- Theatrical release poster
- Directed by: Jing Ai Ng
- Written by: Jing Ai Ng
- Produced by: Jing Ai Ng; Liz Daering-Glass; Gabrielle Cordero; Damian Bao;
- Starring: Kelly Marie Tran; Andie Ju; Brandon Soo Hoo; Edmund Donovan; Eva De Dominici; T. R. Knight; Jack Falahee; Sonya Walger;
- Cinematography: Leo Purman
- Edited by: Briana Chmielewski
- Music by: Ian Chang; Marco Carrión;
- Production companies: Florida Man Films; Qilinverse;
- Distributed by: Utopia
- Release dates: March 9, 2025 (SXSW); May 15, 2026 (United States);
- Running time: 114 minutes
- Country: United States
- Languages: English; Spanish; Cantonese;
- Box office: $56,963

= Forge (film) =

2025 American comedy-drama film

Forge is a 2025 American comedy drama film, written, directed, and produced by Jing Ai Ng. It stars Kelly Marie Tran, Andie Ju, Brandon Soo Hoo, Edmund Donovan, Eva De Dominici, T. R. Knight, Jack Falahee and Sonya Walger.

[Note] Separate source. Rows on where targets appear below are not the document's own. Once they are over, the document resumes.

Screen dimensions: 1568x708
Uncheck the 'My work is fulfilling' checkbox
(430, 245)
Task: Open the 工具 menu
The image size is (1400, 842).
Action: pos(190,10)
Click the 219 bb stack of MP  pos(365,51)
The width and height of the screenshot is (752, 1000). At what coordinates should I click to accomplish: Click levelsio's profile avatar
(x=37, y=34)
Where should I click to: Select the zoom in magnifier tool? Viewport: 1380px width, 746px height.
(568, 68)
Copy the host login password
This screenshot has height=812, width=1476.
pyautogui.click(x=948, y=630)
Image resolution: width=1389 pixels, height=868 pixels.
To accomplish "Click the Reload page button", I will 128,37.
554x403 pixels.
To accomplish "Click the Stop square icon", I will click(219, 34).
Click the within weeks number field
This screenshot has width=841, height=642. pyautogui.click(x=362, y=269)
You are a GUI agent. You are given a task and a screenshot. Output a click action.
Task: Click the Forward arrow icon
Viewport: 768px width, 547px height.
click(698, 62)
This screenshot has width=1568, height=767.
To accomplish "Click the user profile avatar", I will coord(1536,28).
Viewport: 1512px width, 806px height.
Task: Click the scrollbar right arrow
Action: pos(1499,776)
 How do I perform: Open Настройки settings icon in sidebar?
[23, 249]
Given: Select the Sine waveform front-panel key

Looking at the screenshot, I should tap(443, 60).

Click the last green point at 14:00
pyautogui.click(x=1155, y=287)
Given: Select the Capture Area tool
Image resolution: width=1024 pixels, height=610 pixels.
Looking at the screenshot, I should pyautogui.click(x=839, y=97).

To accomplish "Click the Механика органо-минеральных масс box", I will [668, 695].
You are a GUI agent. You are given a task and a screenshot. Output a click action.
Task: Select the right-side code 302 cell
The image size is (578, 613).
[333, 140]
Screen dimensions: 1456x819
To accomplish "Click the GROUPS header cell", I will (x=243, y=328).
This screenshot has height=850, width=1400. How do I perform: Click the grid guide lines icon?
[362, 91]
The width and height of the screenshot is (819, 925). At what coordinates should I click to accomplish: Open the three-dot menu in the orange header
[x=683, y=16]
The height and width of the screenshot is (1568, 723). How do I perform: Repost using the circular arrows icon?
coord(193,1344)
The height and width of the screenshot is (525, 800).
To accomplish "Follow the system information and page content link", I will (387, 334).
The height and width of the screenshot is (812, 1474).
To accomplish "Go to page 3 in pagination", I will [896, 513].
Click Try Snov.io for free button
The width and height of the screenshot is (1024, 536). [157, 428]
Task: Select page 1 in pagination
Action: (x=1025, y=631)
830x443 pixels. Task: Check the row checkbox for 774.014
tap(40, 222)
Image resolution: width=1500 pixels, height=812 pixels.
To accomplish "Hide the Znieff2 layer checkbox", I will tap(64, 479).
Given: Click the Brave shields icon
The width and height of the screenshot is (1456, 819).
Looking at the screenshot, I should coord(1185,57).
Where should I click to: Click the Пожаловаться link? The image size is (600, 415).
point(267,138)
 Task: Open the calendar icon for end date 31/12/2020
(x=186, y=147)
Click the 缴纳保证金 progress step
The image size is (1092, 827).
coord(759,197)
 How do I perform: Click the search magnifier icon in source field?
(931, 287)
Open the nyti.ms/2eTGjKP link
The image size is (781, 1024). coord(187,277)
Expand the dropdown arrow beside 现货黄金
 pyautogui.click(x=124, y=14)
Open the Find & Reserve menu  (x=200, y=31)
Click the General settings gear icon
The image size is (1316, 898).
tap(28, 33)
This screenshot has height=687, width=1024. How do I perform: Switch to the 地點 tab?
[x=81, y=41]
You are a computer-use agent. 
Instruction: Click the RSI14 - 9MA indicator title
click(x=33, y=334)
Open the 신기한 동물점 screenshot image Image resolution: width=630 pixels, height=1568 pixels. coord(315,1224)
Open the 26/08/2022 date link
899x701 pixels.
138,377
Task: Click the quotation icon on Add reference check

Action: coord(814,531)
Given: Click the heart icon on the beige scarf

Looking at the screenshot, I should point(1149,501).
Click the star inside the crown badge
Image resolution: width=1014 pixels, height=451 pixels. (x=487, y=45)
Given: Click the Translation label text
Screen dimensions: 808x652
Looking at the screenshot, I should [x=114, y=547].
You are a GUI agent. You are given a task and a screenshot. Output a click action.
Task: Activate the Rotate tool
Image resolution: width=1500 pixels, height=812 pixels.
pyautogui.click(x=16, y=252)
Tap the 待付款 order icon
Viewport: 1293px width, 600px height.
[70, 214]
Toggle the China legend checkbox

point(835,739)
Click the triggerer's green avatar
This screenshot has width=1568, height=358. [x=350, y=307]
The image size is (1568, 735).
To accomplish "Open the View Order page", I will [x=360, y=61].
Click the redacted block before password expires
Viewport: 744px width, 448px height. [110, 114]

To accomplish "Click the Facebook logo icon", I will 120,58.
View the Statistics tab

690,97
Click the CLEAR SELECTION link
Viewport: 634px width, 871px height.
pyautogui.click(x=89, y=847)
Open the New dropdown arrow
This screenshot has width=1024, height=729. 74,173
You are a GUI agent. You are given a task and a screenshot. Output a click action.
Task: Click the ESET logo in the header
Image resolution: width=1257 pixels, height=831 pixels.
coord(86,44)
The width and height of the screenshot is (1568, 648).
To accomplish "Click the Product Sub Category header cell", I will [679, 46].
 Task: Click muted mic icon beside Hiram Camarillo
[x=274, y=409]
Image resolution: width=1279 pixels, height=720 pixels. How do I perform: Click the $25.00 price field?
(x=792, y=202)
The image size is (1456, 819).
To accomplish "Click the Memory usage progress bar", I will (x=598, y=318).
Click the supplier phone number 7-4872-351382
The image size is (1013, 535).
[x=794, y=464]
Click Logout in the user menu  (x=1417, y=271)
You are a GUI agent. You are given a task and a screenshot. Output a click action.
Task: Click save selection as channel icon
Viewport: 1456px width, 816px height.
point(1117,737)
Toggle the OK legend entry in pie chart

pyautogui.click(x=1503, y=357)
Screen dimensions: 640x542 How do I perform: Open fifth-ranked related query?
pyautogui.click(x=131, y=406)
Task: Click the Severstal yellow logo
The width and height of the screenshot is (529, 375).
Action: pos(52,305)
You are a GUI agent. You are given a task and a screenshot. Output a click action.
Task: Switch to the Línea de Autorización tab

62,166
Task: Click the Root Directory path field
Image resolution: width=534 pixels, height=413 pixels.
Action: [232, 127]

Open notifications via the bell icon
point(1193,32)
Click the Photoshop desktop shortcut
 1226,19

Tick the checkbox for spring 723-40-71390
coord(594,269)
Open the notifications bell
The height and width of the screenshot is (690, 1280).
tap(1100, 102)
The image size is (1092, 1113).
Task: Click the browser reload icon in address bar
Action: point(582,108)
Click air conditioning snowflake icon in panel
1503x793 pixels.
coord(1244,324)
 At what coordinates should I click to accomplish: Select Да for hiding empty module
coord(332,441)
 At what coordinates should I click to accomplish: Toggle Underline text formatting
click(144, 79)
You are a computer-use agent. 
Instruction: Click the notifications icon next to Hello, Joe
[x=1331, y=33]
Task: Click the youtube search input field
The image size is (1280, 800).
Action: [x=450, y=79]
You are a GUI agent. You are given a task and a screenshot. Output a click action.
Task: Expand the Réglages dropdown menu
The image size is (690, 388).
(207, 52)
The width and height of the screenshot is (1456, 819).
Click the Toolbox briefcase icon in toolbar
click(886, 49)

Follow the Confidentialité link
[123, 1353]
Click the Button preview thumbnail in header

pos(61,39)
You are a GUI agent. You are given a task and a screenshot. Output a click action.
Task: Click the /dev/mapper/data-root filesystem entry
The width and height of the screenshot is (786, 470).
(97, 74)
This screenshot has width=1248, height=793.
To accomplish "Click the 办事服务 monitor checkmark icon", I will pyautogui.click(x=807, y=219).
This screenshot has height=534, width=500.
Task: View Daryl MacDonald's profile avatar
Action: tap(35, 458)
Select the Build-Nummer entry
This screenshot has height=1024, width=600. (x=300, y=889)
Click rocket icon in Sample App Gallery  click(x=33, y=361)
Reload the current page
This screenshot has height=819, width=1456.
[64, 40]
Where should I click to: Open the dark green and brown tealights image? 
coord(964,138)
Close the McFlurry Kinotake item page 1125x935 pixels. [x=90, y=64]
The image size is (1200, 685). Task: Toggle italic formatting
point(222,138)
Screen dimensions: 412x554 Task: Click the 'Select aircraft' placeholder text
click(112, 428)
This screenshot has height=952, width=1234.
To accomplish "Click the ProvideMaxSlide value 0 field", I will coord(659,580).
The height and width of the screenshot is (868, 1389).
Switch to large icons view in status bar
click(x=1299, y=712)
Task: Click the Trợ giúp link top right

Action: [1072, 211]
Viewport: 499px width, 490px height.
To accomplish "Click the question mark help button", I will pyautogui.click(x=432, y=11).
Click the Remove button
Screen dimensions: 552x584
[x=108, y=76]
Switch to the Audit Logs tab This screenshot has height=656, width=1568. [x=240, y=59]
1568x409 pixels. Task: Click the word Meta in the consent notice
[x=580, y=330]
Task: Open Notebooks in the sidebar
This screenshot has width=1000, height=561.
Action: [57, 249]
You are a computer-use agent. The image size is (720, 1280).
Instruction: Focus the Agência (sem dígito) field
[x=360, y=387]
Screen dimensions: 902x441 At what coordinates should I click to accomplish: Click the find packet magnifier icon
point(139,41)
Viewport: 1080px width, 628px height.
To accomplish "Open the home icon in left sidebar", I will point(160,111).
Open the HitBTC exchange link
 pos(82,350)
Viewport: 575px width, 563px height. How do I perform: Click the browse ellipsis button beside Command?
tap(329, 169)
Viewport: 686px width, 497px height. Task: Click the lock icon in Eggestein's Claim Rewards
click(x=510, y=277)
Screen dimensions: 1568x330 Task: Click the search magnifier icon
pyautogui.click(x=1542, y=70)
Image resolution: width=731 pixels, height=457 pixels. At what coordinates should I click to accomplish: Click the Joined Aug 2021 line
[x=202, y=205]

It had its world premiere at the 2025 South by Southwest Film & TV Festival on March 9, 2025. It received positive reviews. Utopia acquired distribution rights and set a release date for the film of May 15, 2026.

==Premise==
Siblings Raymond and Coco Zhang run a forgery ring. Coerced by a disgraced millionaire, they create counterfeit masterpieces for their family's collection. FBI agent Emily Lee investigates a new string of art forgeries.

==Cast==
- Kelly Marie Tran as Emily Lee
- Andie Ju as Coco Zhang
- Brandon Soo Hoo as Raymond Zhang
- Edmund Donovan as Holden Beaumont
- Eva De Dominici as Talia
- T. R. Knight as Sandy Baker
- Jack Falahee as Harrison
- Sonya Walger as Ann Lasalle

==Production==
The screenplay by Jing Ai Ng was previously selected for the 2021 Film Independent Screenwriting Lab. In May 2024, Kelly Marie Tran, Andie Ju, Brandon Soo Hoo, Edmund Donovan, Eva De Dominici, T. R. Knight, Jack Falahee and Sonya Walger joined the cast of the film, with Jing Ai Ng directing from a screenplay she wrote.

==Release==
It had its world premiere at the 2025 South by Southwest Film & TV Festival on March 9, 2025. It is scheduled to be released in the United States on May 15, 2026.

==Reception==
Stephen Saito of Variety found Forge to be an "energetic" debut of Jing Ai Ng that explores themes of identity and authenticity through the engaging story of two underdog siblings navigating the art world, despite some plot contrivances. Christian Zilko of IndieWire gave the film a B+ and viewed it as a refreshing and entertaining film that compellingly explores the complexities of ambition and identity through its passionate protagonist, Coco, who is dedicated to the art of forgery while navigating the contrasting desires of those around her.

On review aggregator website Rotten Tomatoes, the film holds an approval rating of 87% based on 15 reviews.